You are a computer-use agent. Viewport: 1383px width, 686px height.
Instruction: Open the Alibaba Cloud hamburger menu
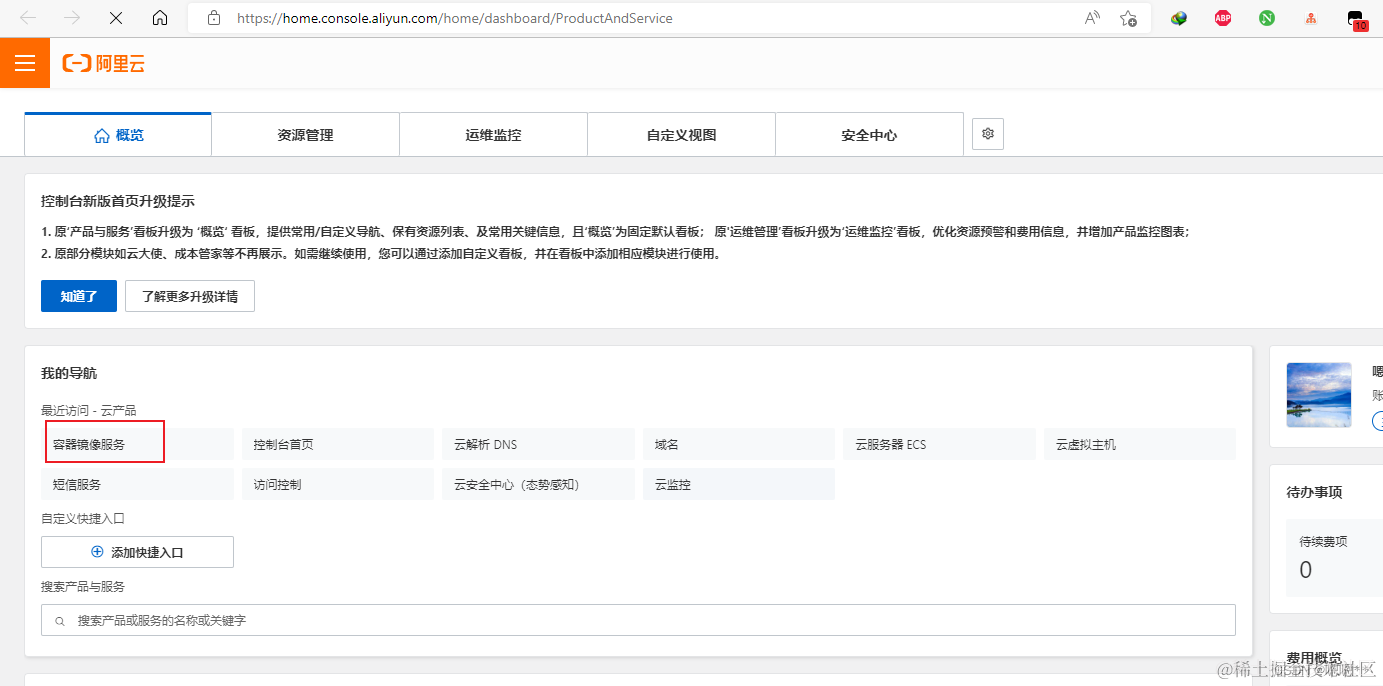[24, 62]
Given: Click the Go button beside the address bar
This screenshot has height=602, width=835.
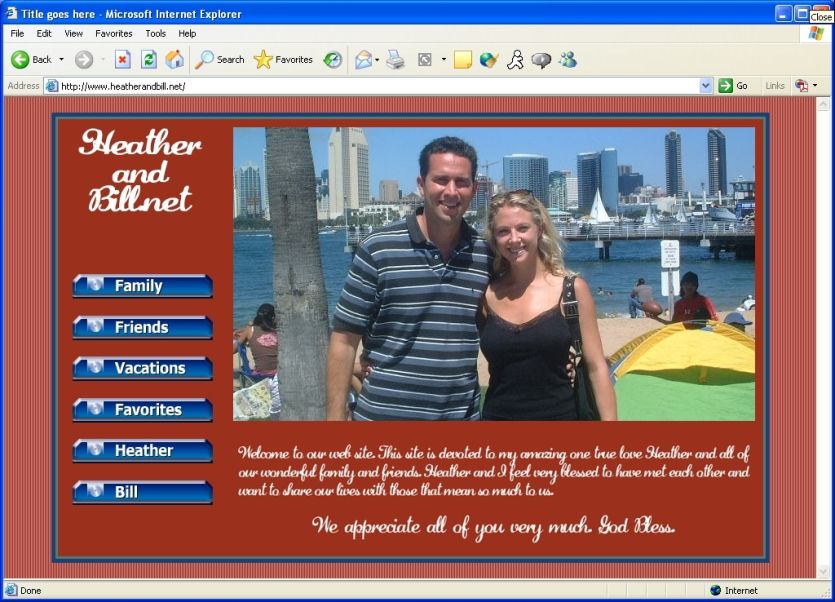Looking at the screenshot, I should click(733, 86).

· · ·

### Exercise requirements
Exactly as they appear, repeat the lines from the one containing "Given: Click the" through the last line of the entries, counting both ends. Pictures stay out.

### Response for this exercise
Given: Click the Go button beside the address bar
This screenshot has height=602, width=835.
Looking at the screenshot, I should click(733, 86).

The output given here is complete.